_About this exercise_
From the line containing "Where should I click to: Click bullet" through the last line below, copy every line exactly, leaving out the pictures.
####
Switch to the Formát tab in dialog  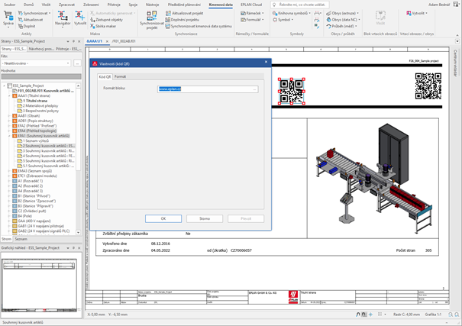tap(121, 77)
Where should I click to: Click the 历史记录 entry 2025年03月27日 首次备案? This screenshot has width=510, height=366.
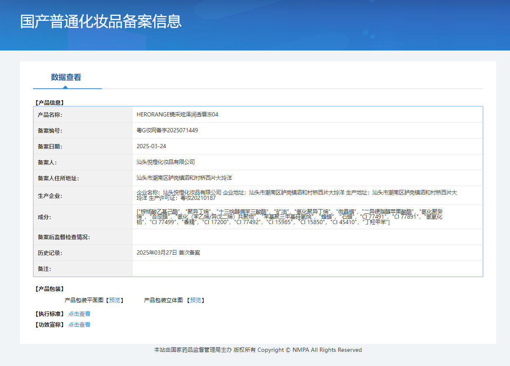tap(168, 252)
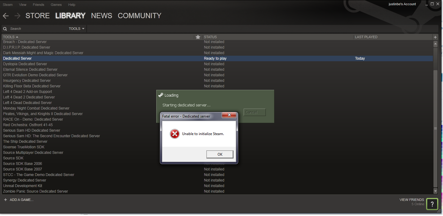
Task: Click the plus icon to add column
Action: click(x=435, y=37)
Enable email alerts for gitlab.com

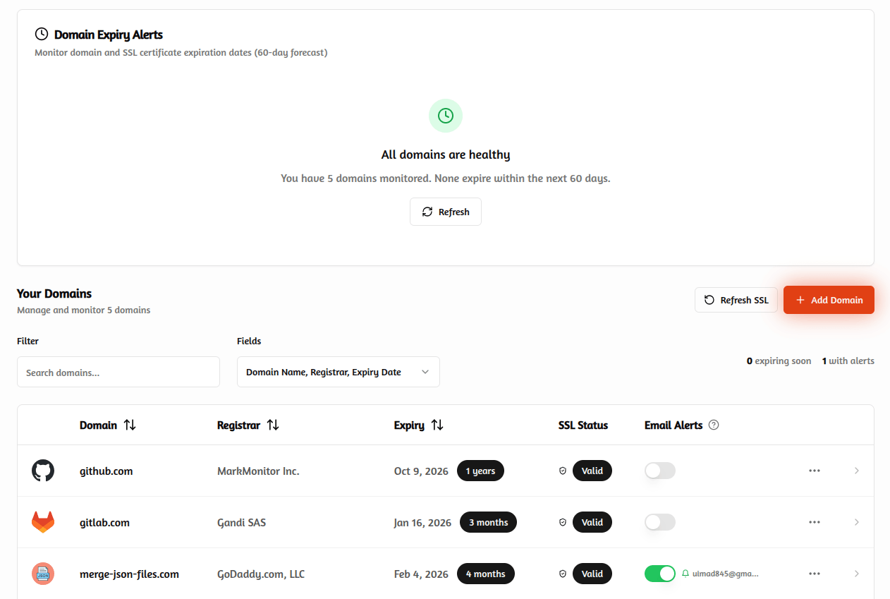pos(660,522)
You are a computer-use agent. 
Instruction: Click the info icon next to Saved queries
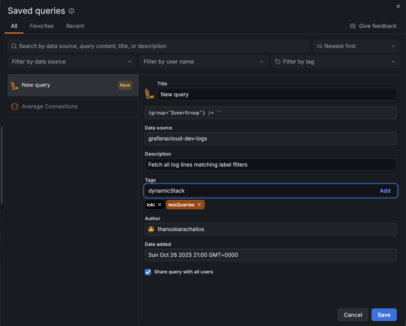pos(71,11)
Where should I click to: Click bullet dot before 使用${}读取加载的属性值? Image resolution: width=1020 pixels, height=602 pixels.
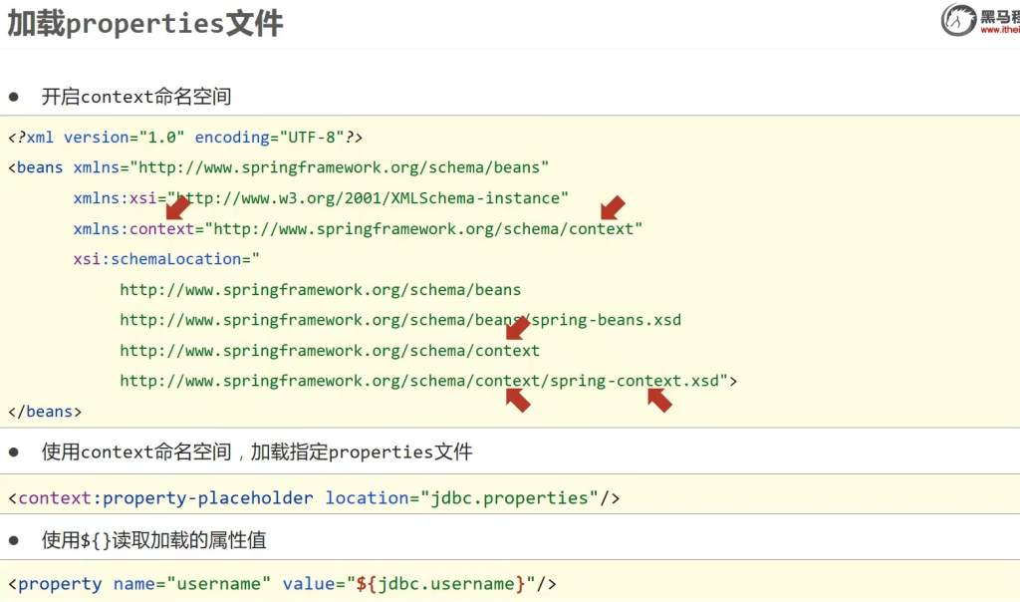pos(14,540)
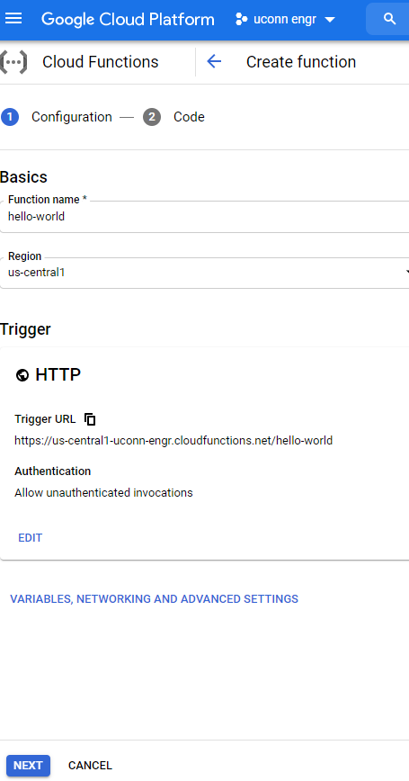
Task: Click the Function name input field
Action: pos(205,217)
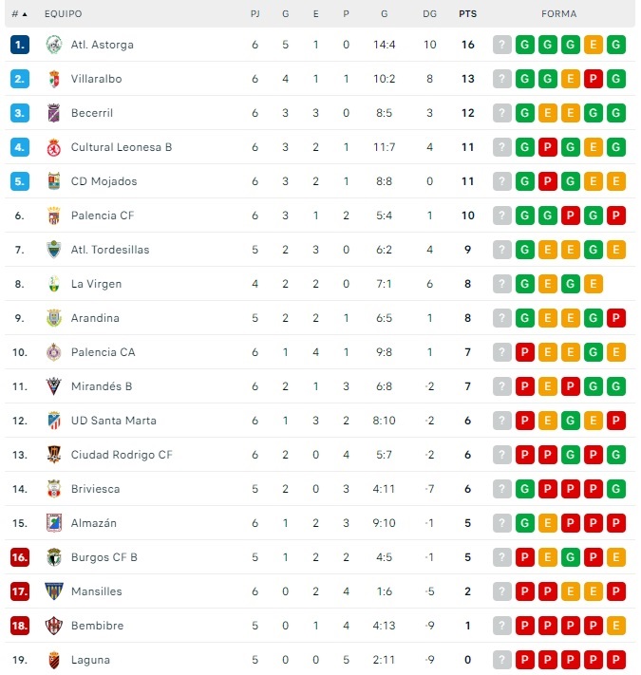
####
_Response_
Where should I click to: Click bullet dot before 使用${}读取加载的属性值? Image resolution: width=1020 pixels, height=602 pixels.
pos(14,540)
Task: Click the Function name input field
Action: pos(205,217)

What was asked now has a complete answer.